A brief blow-in in the mid-1980s was a character called Tapioca Pudding, whose father was "in licensing" and, it seemed, wanted to use his daughter's image on various products. As well as that popular cutesy dolly Strawberry Shortcake, this reminded me of a 1960s Bewitched story, in which Samantha created a doll based on her own daughter - "The Tabitha Stephens Doll" - to get her husband out of trouble with the advertising company he worked for.
There's now't as queer as folk, as we say here in England.
Probably the ultimate piece of 1980s Snoopy imagery - Charles Schulz gave us Joe Vice in 1986. Forget the Miami version, Crockett and Tubbs? Pah! Snoops and Woodstock were the real deal!
This poster is from a 1986 Peanuts strip - featuring the ever-trendy Snoopy getting down to some serious aerobics, courtesy of a video. Jane Fonda eat your heart out! We love ya, Snoops!
Wow - how's this for a 1980s Peanuts cardigan?! Woodstock, Snoopy and Marcie are indulging in a little chatline chat. Chatlines were a great innovation - hugely enjoyable - until your parents got the phone bill. Peanuts was marketed to the max for decades. But that was OK, because the strip had soul.
So, which era is my favourite for Peanuts? Is it the 1980s? Well, funnily enough, although the 1980s are when I first came to really appreciate the strip, I would have to say no. Much as I love the 1980s Snoopy gang's exploits, having read the Complete Peanuts books, which feature every strip from its beginning in 1950, I would have to say that the 1950s and 1960s take the prize. Reading the debut and evolution of Peanuts has been a tremendous pleasure for me. In the 1970s and 1980s the strip was fully formed and up-and-running. And whilst the 1980s contain probably my favourite Peanuts strip ever ("Don't be born so soon"), and I certainly don't think the strip ever "flagged", I find the first fifteen to twenty years tremendously exciting to read. And re-read. What I missed! Still, I'm glad I wasn't born any sooner (!), and thank heavens for the Complete Peanuts series!
Here's more pearls of wisdom from the 1980s Peanuts strip - this time from Marcie. Charles Schulz was a wise man!
Sadly, Charles Schulz died in the year 2000 and Peanuts came to an end just before his death. But the characters have lived on through republished strips and merchandising and we're shortly to see the new Peanuts Movie.

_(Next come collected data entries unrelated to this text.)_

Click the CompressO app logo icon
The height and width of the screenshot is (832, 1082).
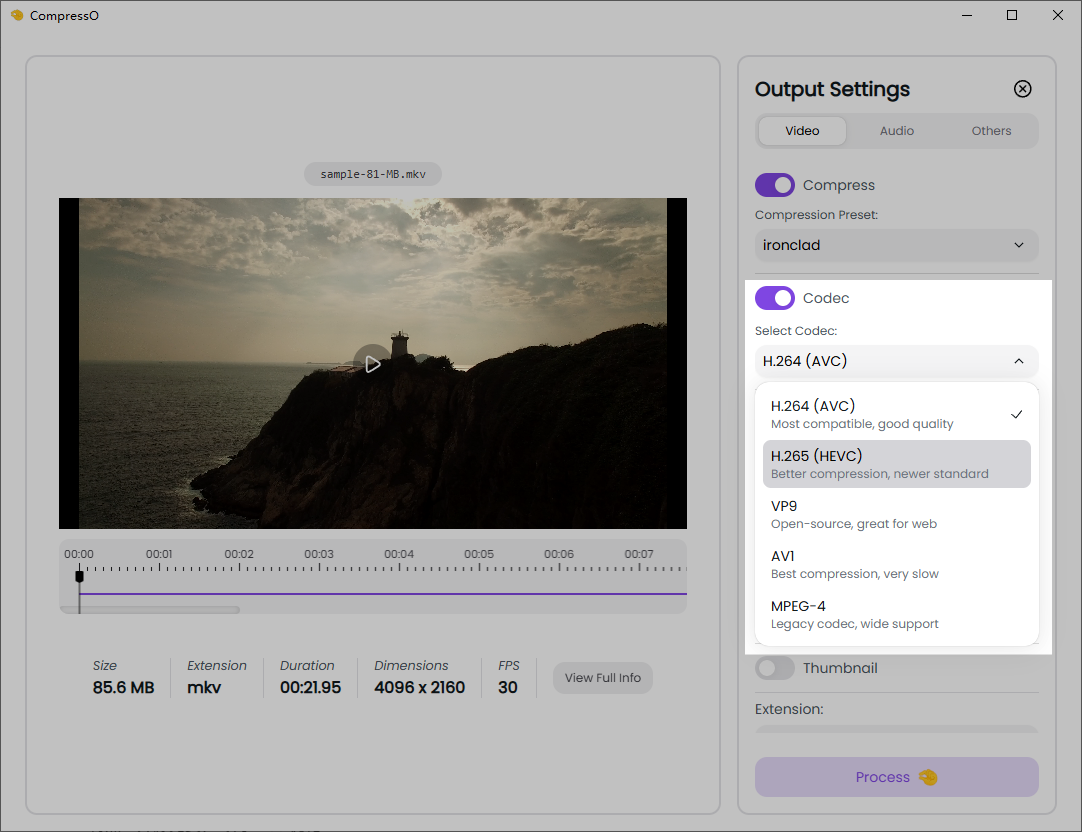(x=17, y=15)
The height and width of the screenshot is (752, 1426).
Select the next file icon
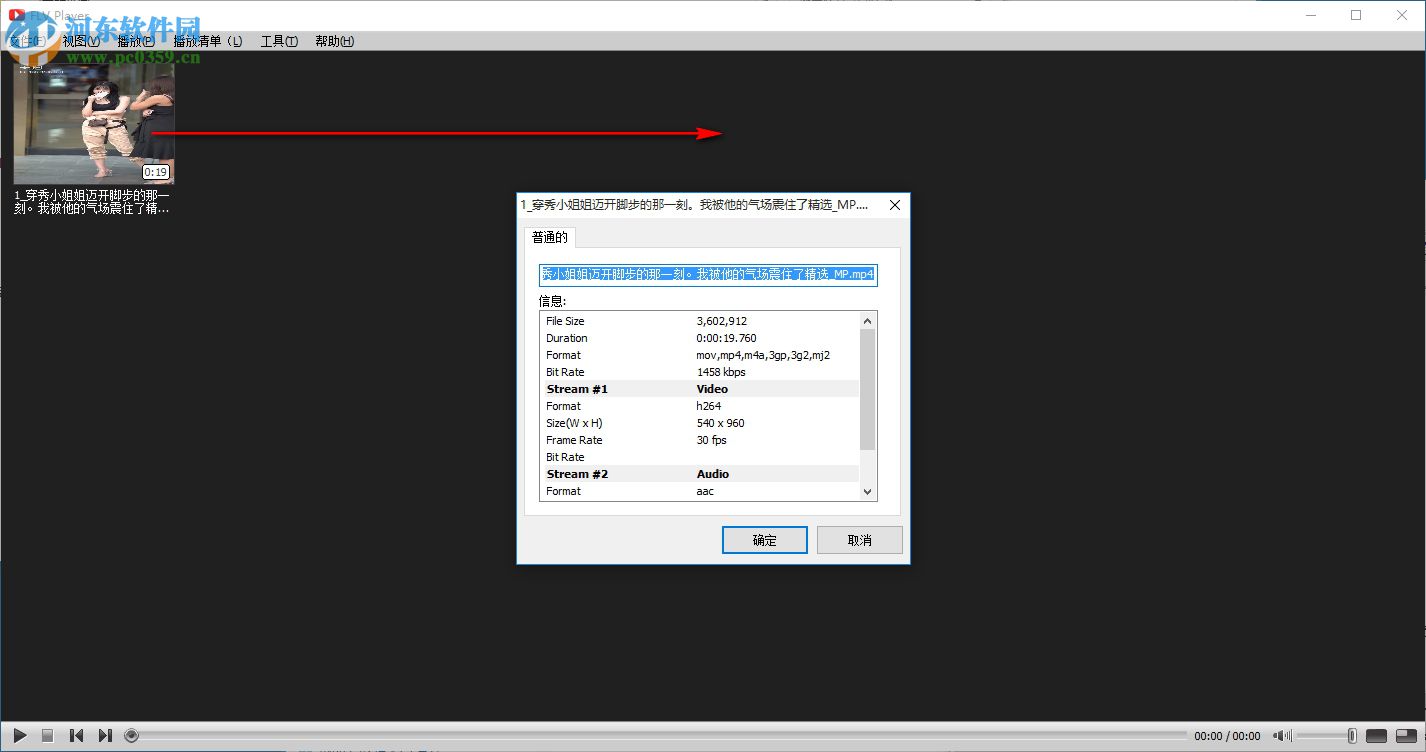click(x=105, y=736)
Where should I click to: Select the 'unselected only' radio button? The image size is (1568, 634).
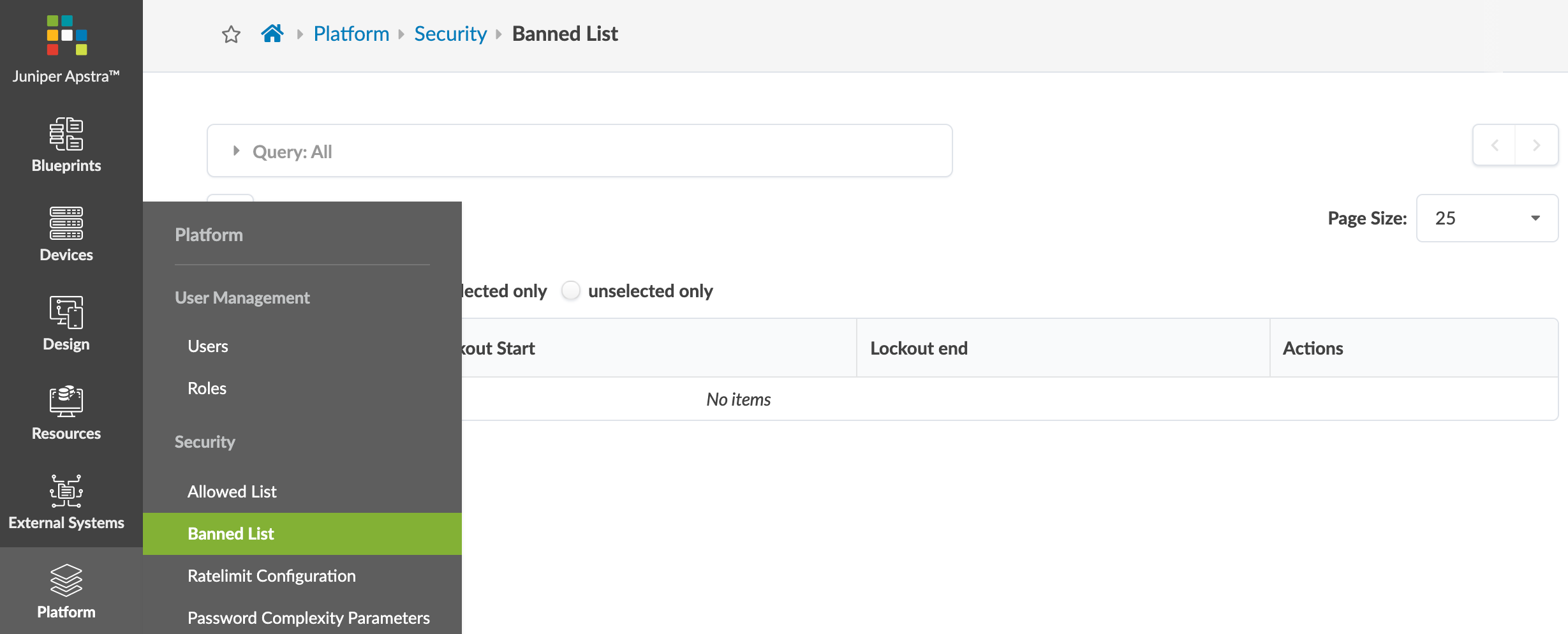point(571,291)
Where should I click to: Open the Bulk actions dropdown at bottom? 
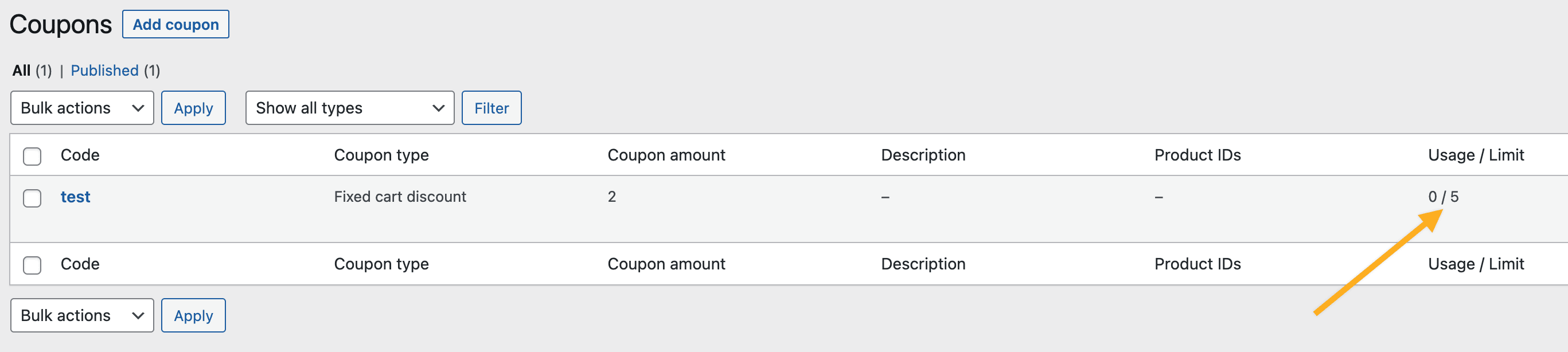81,315
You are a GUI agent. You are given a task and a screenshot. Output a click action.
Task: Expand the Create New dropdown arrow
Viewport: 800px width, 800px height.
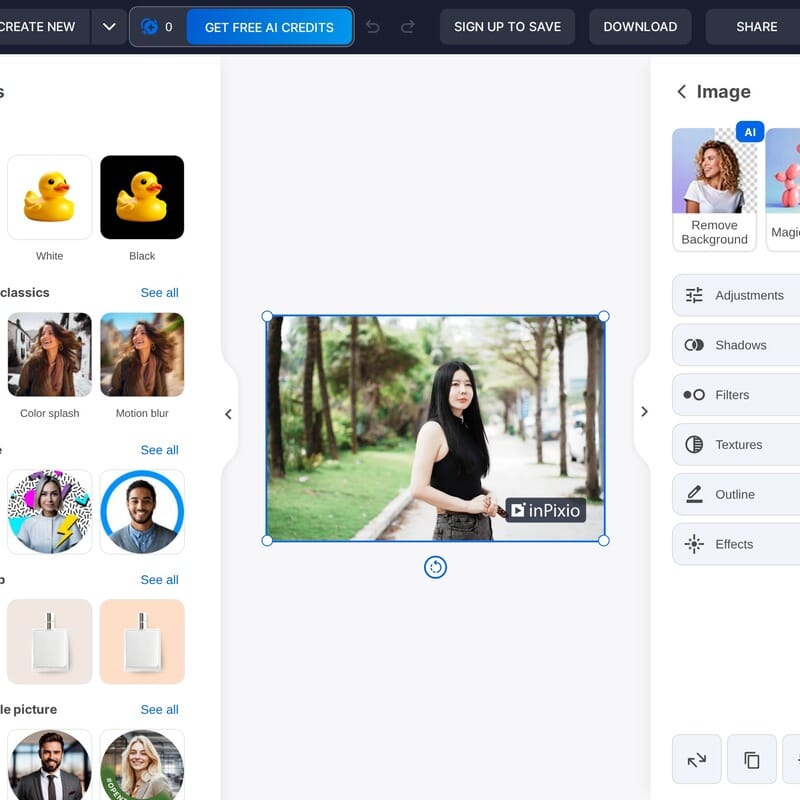(109, 27)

Snoopy's a cowboy again in this 1987 collection of Peanuts comic strips, complete with neon cacti.
Here in England, Peanuts inspired The Perishers comic strip, which appeared in The Daily Mirror for many years. But while I loved Maisie, Marlon, Wellington and Boot, I loved (and still love) Snoopy far more. National boundaries or oceans were no challenge for Snoopy. He simply ignored them, flew over them (probably in his Sopwith Camel), and stole my heart away.
Legal beagle Snoopy in England - depicted in this wonderful 1986 lamp, with one of our iconic old-style telephone boxes. If I'd known he was coming, I'd've baked a cake - or some of his beloved chocolate chip cookies!